The Rev. Henry Stamer, born in Northern Ireland, came to the parish from Pugwash, and served for 30 years as Rector here. During this time a Rectory was constructed and the momentum that resulted in the construction of a second church began to grow. The building of a Church school in Northwest Cove further down the shore may have provided impetus for the people of Mill Cove to begin work themselves. A lot was first purchased in 1864 from John Jollymore and William Cyrus Jollymore, for use as a cemetery. Philip Harnish and George Jollymore were among those who promoted the project of a new Church. Work began in early 1889, and was completed by September of that year. The Church stood on footings of stone hand cut by William Jollymore, and the plaster for the interior walls was mixed by John Harnish. The people of Mill Cove were helped in their undertaking by the interest and gifts of friends in other communities. In 1890, an excursion ship from Halifax arrived with visitors who took part in one of the 2—3 day picnics held to raise funds.
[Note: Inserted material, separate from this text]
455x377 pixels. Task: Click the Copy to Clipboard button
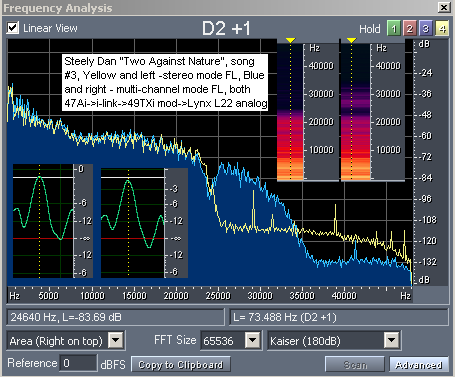(181, 365)
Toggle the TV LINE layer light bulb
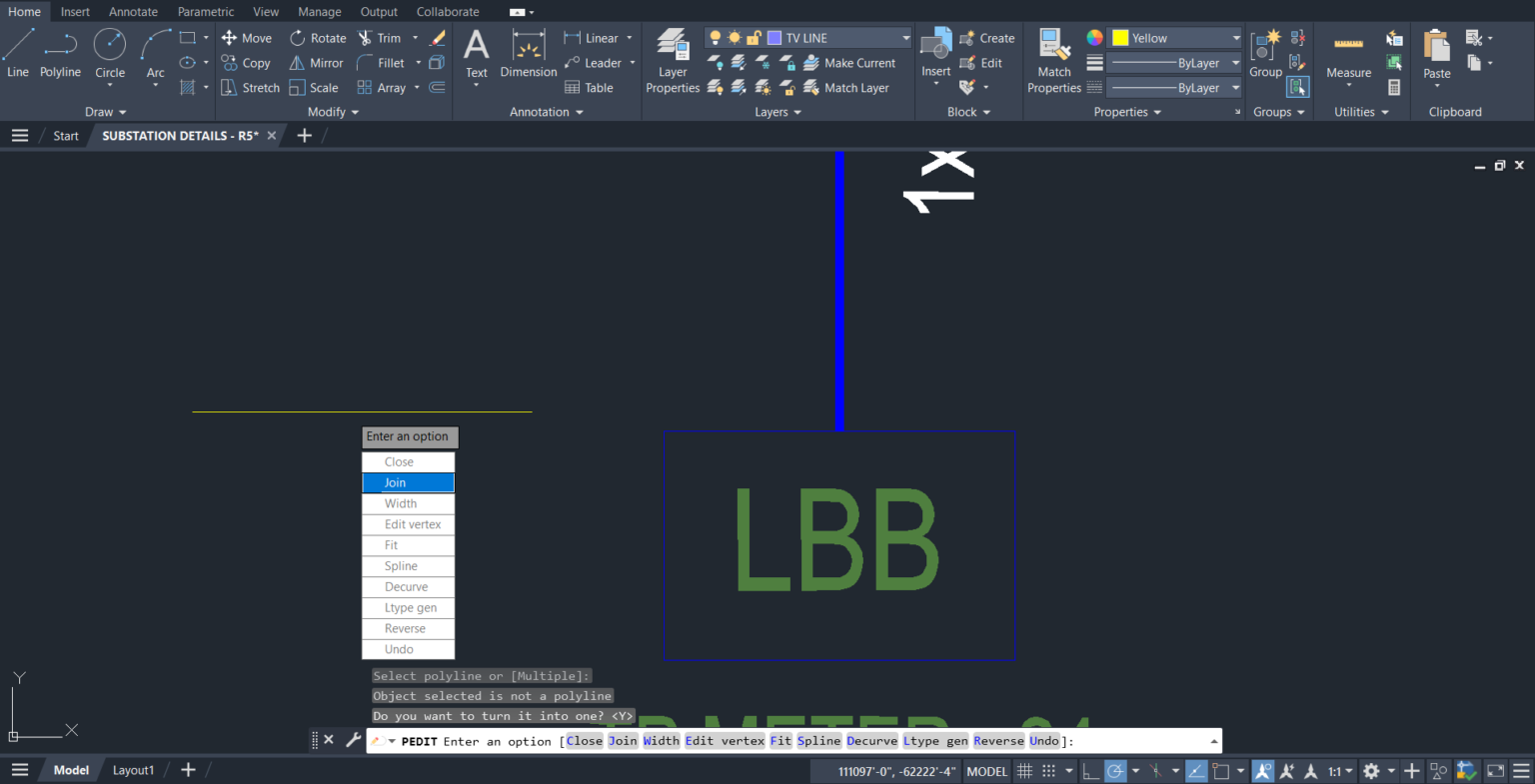This screenshot has width=1535, height=784. coord(716,37)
Josiah Harnish and Simeon Johnson rowed a 16 ft. boat to Indian Harbour and Tancook Island and back seeking donations. Under the rector the Rev. C.W.F. Stone, who later became Divinity Professor at King’s College, Halifax, a St. Mark’s Boys’ Club was formed. A Church Hall for the club was planned, with the wood for it cut from Si Harnish’s land, and cut into lumber by Stanley Harnish. However the Hall was not built.